--- Source ---
August 9th, 2019

The SuperH-3, part 5: Multiplication

Last time, we looked at simple addition and subtraction. Now let’s look at multiplication.

Multiplication operations report their results in a pair of 32-bit registers called called MACH and MACL, which collectively form a 64-bit virtual register known as MAC (multiply and accumulate).

We start with the simple multiplication operations.

    MUL.L   Rm, Rn  ; MACL =           Rm *           Rn, no effect on MACH
    MULS.W  Rm, Rn  ; MACL = ( int16_t)Rm * ( int16_t)Rn, no effect on MACH
    MULU.W  Rm, Rn  ; MACL = (uint16_t)Rm * (uint16_t)Rn, no effect on MACH

The .W operations treat the two source operands as 16-bit values, either signed or unsigned, and store the 32-bit result into MACL. The MUL.L treats the source operands as full 32-bit values, and produces a 32-bit result in MACL. (It doesn’t matter whether the sources are considered signed or unsigned because the lower 32 bits of the result are the same either way.)

The next instructions produce 64-bit results.

    DMULS.L Rm, Rn      ; MAC = Rn * Rm,   signed 32x32→64 multiply
    DMULU.L Rm, Rn      ; MAC = Rn * Rm, unsigned 32x32→64 multiply

    MAC.L   @Rm+, @Rn+  ; MAC += @Rm++ * @Rn++, signed 32x32→64 multiply
    MAC.W   @Rm+, @Rn+  ; MAC += @Rm++ * @Rn++, signed 16x16→64 multiply

The MAC.x instructions are interesting in that they access two memory locations in one instruction. Both Rm and Rn are treated as addresses, 16-bit or 32-bit values are loaded from those addresses, the loaded values are treated as signed integers, multiplied together, and the result added to the 64-bit accumulator register MAC, and finally the registers are incremented by the operand size. The design of the instruction is evidently for performing a dot product of two vectors.

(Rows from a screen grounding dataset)
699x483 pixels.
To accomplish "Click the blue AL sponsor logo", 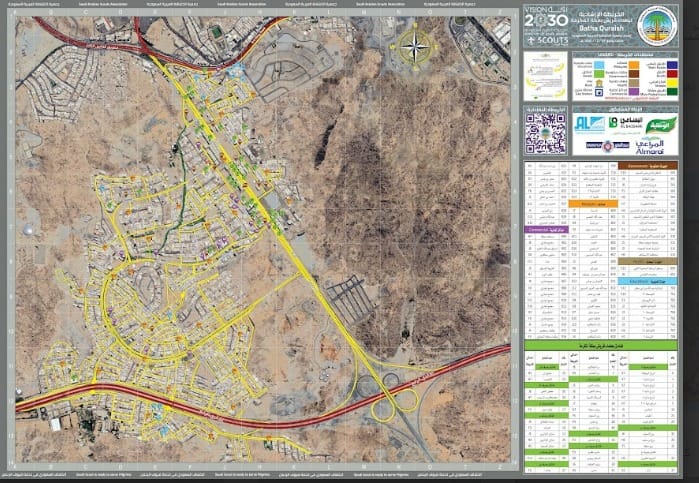I will click(x=585, y=125).
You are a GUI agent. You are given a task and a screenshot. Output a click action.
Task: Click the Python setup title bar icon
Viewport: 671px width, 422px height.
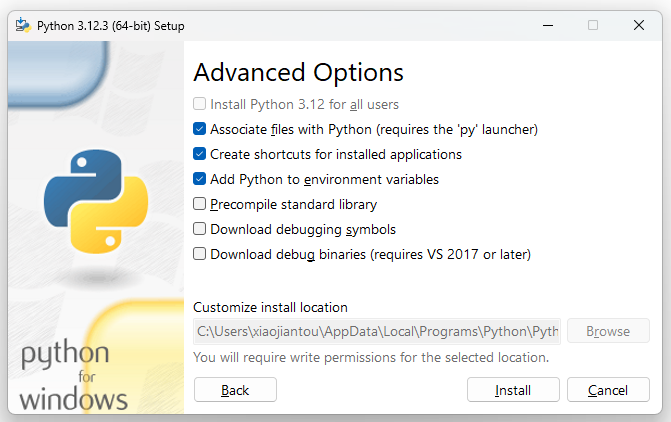[x=21, y=25]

--- Given problem A ---
Answer these questions using the article on SuperH-3 multiplication:
(i) What 64-bit virtual register do MACH and MACL form together?
(ii) Which instruction treats its source operands as full 32-bit values and produces a 32-bit result in MACL?
(iii) By how much are the registers incremented at the end of a MAC.x instruction?
--- Given problem B ---
Decide whether each statement agrees with the article on SuperH-3 multiplication. Give yes or no, and quote the words of the article that decide it.
(i) The .W operations store their 32-bit result into MACH.
(ii) The MAC.x instructions access two memory locations in a single instruction.
(iii) In the MAC.x instructions, the loaded values are treated as unsigned integers.
--- Given problem C ---
Carry the article on SuperH-3 multiplication forward, beginning after its final sentence.

--- Written reply A ---
(i) MAC (multiply and accumulate).
(ii) MUL.L.
(iii) By the operand size.

--- Written reply B ---
(i) No: "store the 32-bit result into MACL."
(ii) Yes: "they access two memory locations in one instruction."
(iii) No: "the loaded values are treated as signed integers."

--- Written reply C ---
There’s an additional wrinkle to the MAC.x instructions: If you set the S flag, then the operations use saturating addition rather than wraparound addition. For MAC.L, the saturation is as a 48-bit value, and the value is sign-extended to a 64-bit value in MAC. For MAC.W, the saturation is as a 32-bit value, and the bottom bit of MACH is set to 1 if an overflow occurred.

In practice, of these multiplication instructions, you will likely see only MUL.L in compiler-generated code.

Oh wait, how do you get the answers out of the MAC registers? Yeah, there are instructions for that too.

    CLRMAC              ; MAC = 0

    LDS     Rm, MACH    ; MACH = Rm
    LDS     Rm, MACL    ; MACL = Rm
    LDS.L   @Rm+, MACH  ; MACH = @Rm+
    LDS.L   @Rm+, MACL  ; MACL = @Rm+

    STS     MACH, Rn    ; Rn = MACH
    STS     MACL, Rn    ; Rn = MACL
    STS.L   MACH, @-Rn  ; @-Rn = MACH
    STS.L   MACL, @-Rn  ; @-Rn = MACL

The CLRMAC instruction sets MAC to zero, which is a good starting point for subsequent MAC.x instructions.

The LDS instructions move values into the MAC registers. You can move a value directly from a register or load it (with post-increment) from memory. Conversely, the STS instructions move values out of the MAC registers, either into a general-purpose register or into memory.

Next up is integer division, which is going to be interesting.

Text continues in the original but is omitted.